UK Gardeners Warned To Stop Using Slug Pellets Immediately

Here's why you should put away your pesticides ASAP – and eat a melon instead.
Christopher Laszlo Bonis / 500px via Getty Images

Some creations, it seems, are created enemies. Tom and Jerry. Montagues and Capulets. Liz Truss and the Prime Minister position.

And if you’ve ever so much as grown some watercress from a cotton ball, you’ll probably know that gardeners and slugs are one such pair.

Slugs are notorious for damaging and even killing plants, often stalling new growth in its tracks. As a result, gardeners have resorted to killing the unwanted guests – often by using pellets.

But UK gardeners have recently been warned to set aside the sprays, pause the pellets, and even ban the boot when it comes to slugs and snails. In other words, don’t kill the slimy invaders at all.

Why the slug love all of a sudden?

The advice comes from data which shows that the UK bird population has been slashed by as much as 50% over the past 50 years.

Factors like the recent avian flu epidemic don’t get anywhere close to explaining the “steady” decline of UK birds over decades, the Natural History Museum says.

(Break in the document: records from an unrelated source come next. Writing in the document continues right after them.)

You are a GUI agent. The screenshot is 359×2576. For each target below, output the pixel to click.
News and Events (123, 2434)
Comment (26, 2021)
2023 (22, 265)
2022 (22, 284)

Instead, longer-standing environmental factors – like a lack of plant diversity, and habitat loss – have contributed much more to the decrease. And yes, our love of slug and snail pellets and other methods of mollusc massacre has also had its impact.

No wonder the Royal Horticultural Society decided to do away with slugs and snails’ status as pests last year, right?

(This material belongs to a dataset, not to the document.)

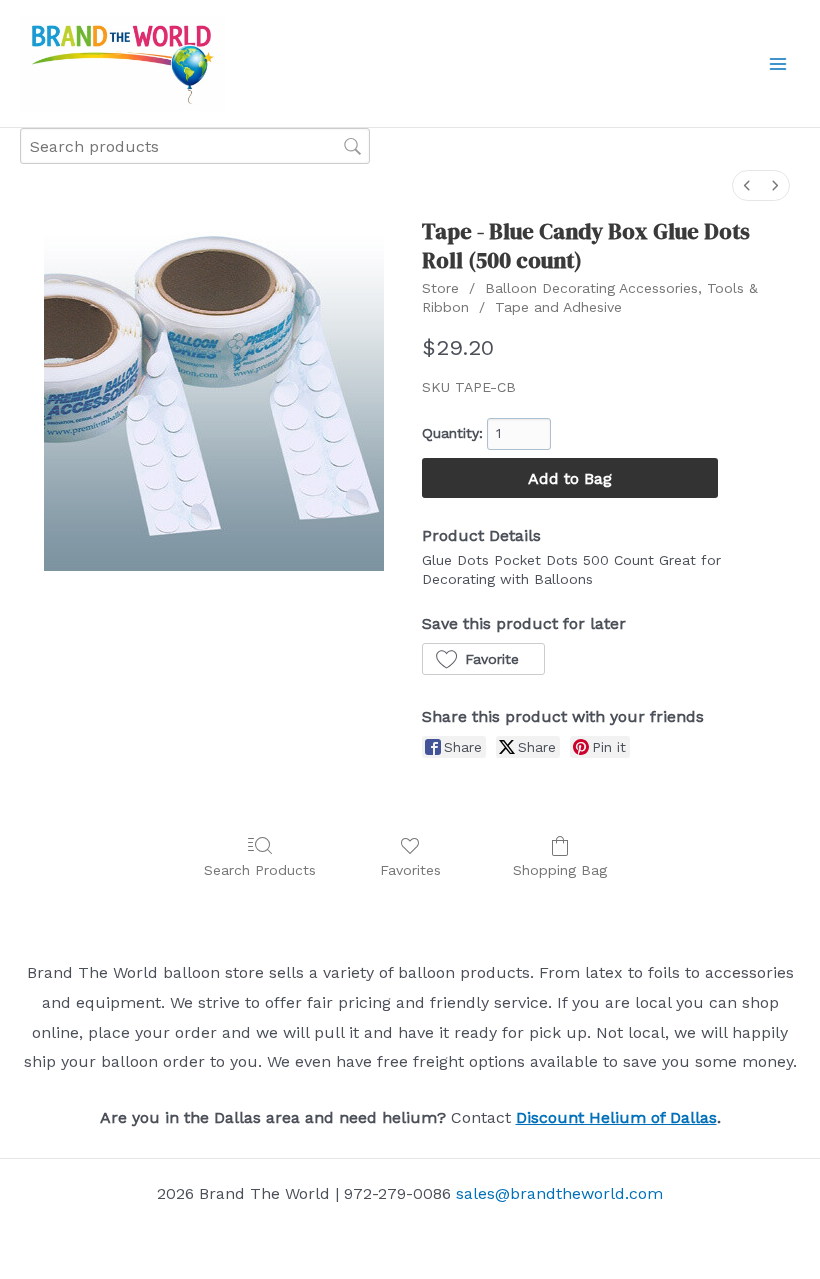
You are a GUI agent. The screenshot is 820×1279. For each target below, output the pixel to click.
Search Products (260, 870)
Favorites (410, 870)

OK, so I can’t use pellets. How am I meant to keep my lawn snail and slug-free?

Not sure how to keep your garden looking luscious while also supporting the slug and snail population?

Thankfully, Yorkshire Live offers some green-fingered advice; cut a melon in half, eat the fruit, and then place the empty rinds in your lawn.

Slugs and snails will flock to the sweet treat and become trapped in its bowl shape – after that, you can carry the gross gauntlet as far away as you like from your beloved crops.

Other advice includes surrounding your plants with slug-repelling copper tape, storing plant pots in a tray of water, and creating physical barriers around your leaf babies.

So basically, so long as you repel or remove slugs and snails from your lawn rather than killing them, you’re A-OK with the beleaguered birds of the country. Worth eating a bit of melon for, right?